Все одобрительно посмеиваются.
(Видно, что собравшиеся – очевидные совки – совершенно не идентифицируют себя с совками. Видно, что кружок изучения Торы под видом общества филателистов работает днями и ночами. Выведена новая порода совка. Это так называемый совокнесовок-сверхчеловек. – Примеч. В. Л.)
Все время, пока мужчины поднимаются на пятый этаж, они подпирают двери в подъезде так, чтобы их нельзя было открыть. Вешают ленты «Санэпидемнадзор, дезинфекция».
– И вот этот тигр хватает малютку и пожирает его на глазах матери, – говорит Копанский.
– А потом и мать! – говорит он.
– И они беспомощны, потому что оружия и огня тогда еще не было! – говорит он.
Мужчины грустно молчат.
– Да это же первый известный нам холокост! – восклицает Митя.

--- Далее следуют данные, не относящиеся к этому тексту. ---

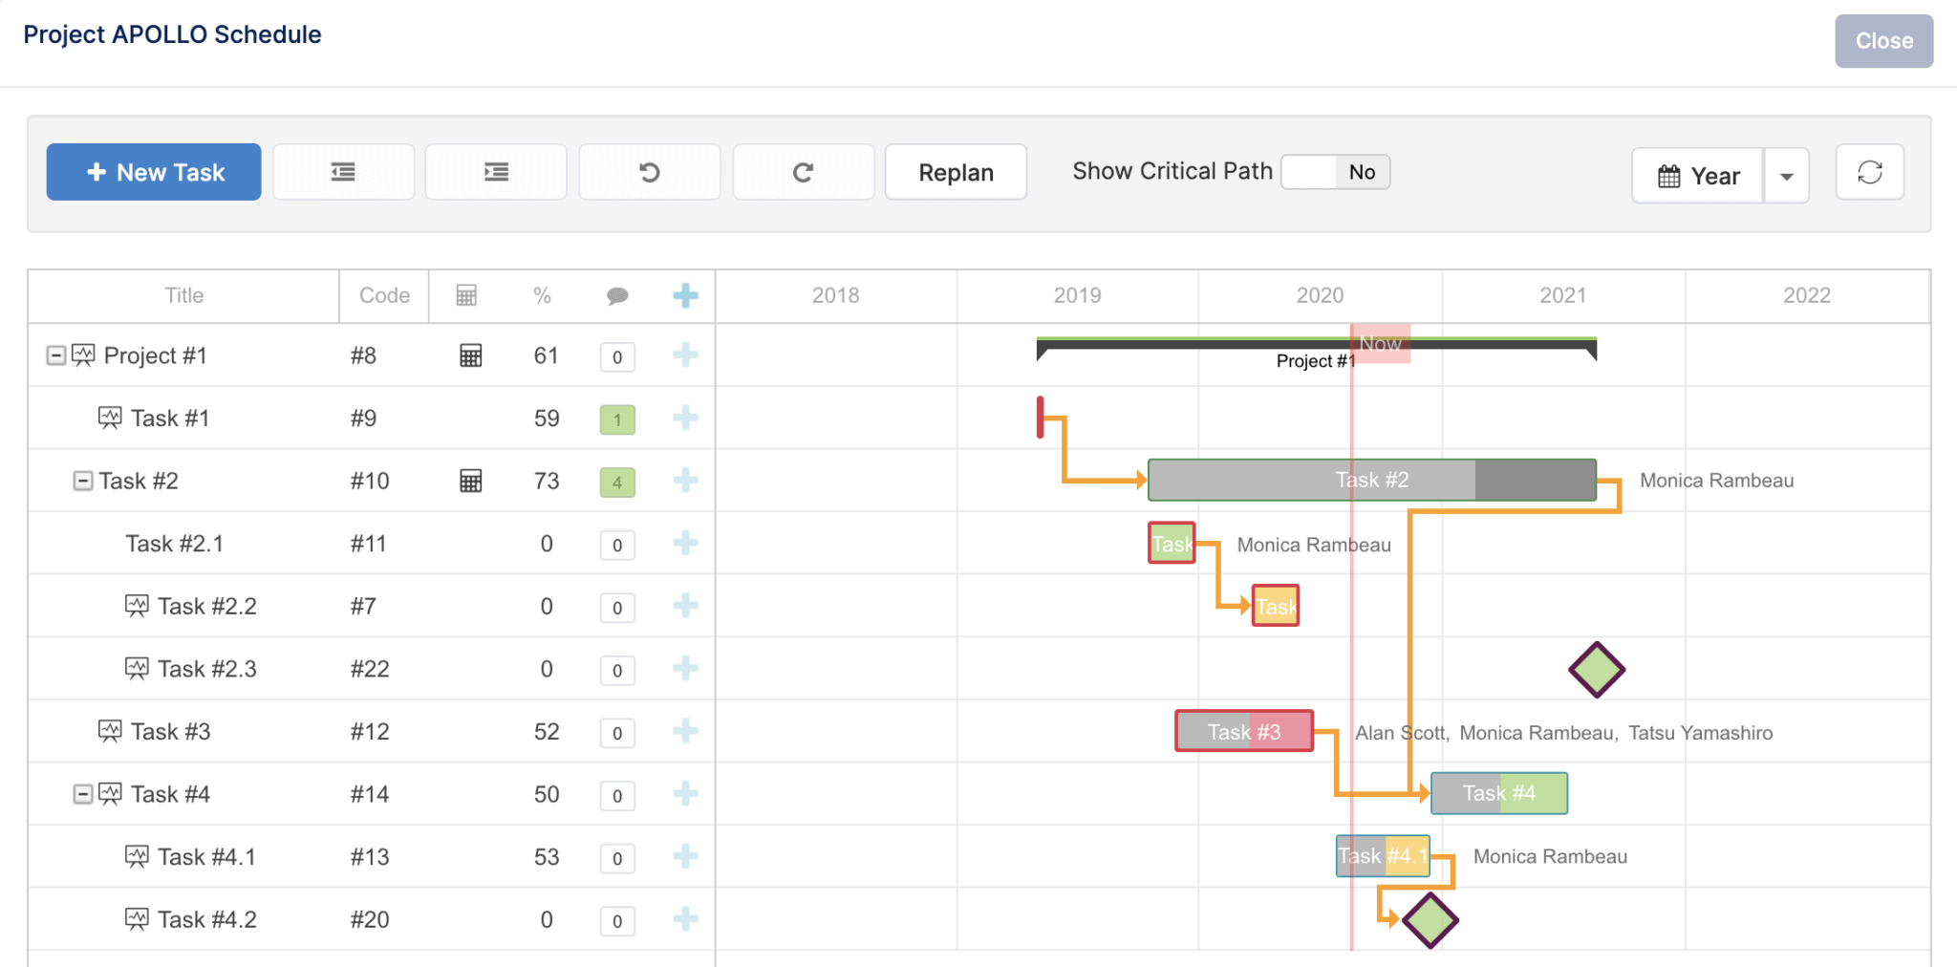Click the chart icon beside Task #2.2
Screen dimensions: 1957x967
tap(137, 605)
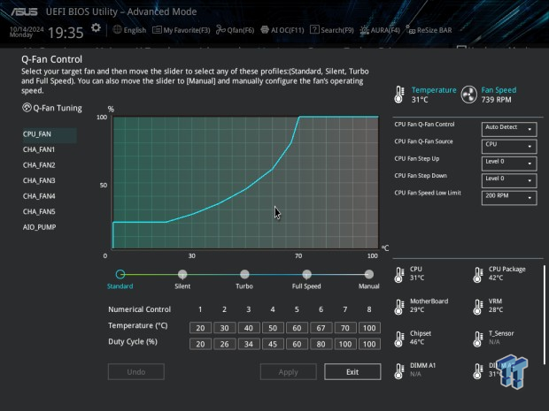Move profile slider to Manual

click(368, 275)
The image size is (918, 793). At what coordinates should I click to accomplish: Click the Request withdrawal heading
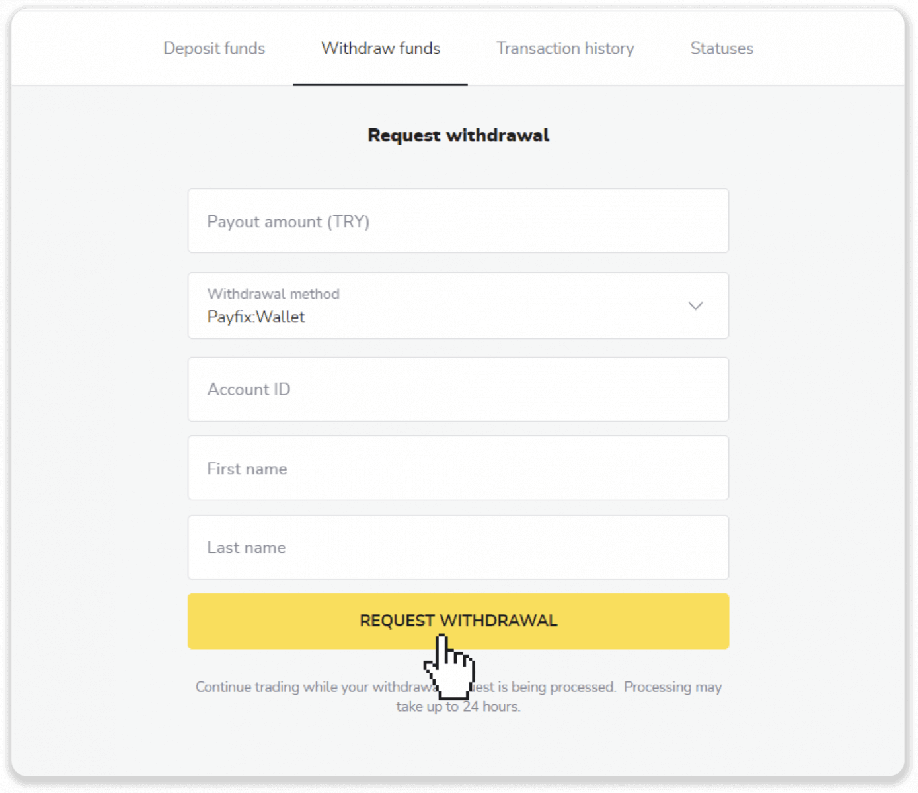(458, 135)
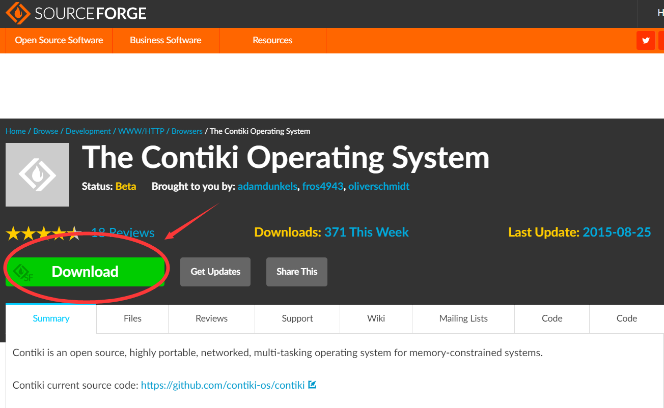Open the Wiki tab
Viewport: 664px width, 408px height.
[x=376, y=318]
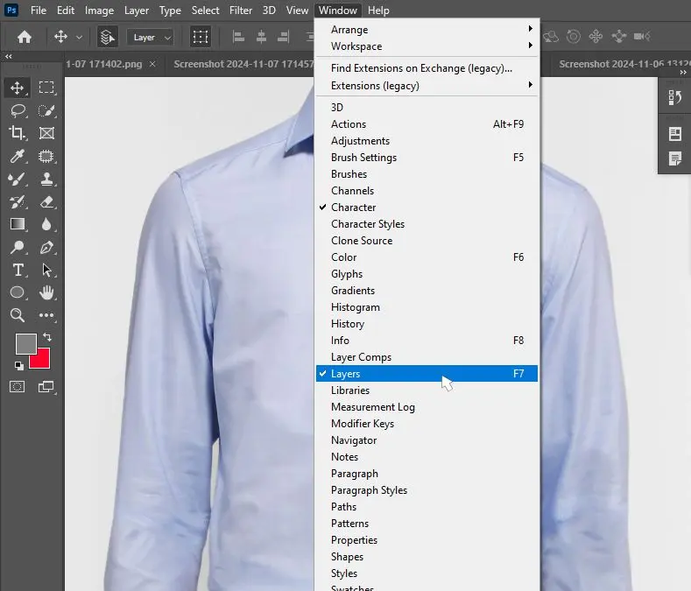
Task: Close the 171402.png document tab
Action: [x=152, y=64]
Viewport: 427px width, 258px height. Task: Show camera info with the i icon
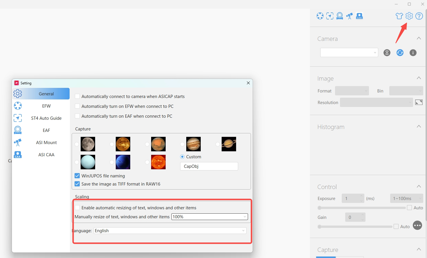point(413,53)

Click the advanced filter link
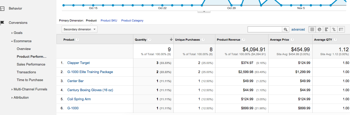point(298,30)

Мужчины согласно кивают. Они уже столпились у двери на пятом этаже. Номер квартиры – 55.
Общий план двора. Кошка приподымает голову. Глаза все еще зеленые, но свет уходит из них стремительно. Кошка громко, на весь двор, как во время течки (или как называется пубертатный период, и пубертатный ли он у кошек? – Примеч. В. Л.), кричит:
– Мяу-м-м-м-м-я-я-я-я-я-у-у-у-у.
Тишина. Пустой двор. Камера чуть приближается к дому, где сидела на подоконнике девушка. Камера показывает квартиру через окно. Мы видим краешек комнаты, диван, две согнутые в коленях ноги в носках. Ноги ерзают. Мы слышим долгий, но очень протяжный – как у кошки – стон.
– О-о-о-о-о-о-о-о-о-о-о-о-о-о-о, – стонет девушка.
Двор, виноград, беспощадная пустота солнечного света. Камера поднимается к солнцу, и мы смотрим на него через негатив, как при затмении. Мы видим солнце и его корону. Мы видим, как пляшут на солнце языки пламени. Как скачут черные точки, это бури, вихри пламени. Мы понимаем наконец, почему египтяне изображали солнце безжалостным божеством. Потому что оно такое и есть. Потому что это вам юг, а не сопливые от вечной простуды славянские болота с их добреньким, веселеньким, словно всегда подвыпившим сраным Ярилой, который только и годится для того, чтобы начинать в качестве заставки псевдонародные сказки, снятые на азиатской Одесской киностудии. Мы видим перед собой беспощадное Начало Жизни… И мы глядим на него глазами умирающей кошки. Та издает очередной предсмертный вопль.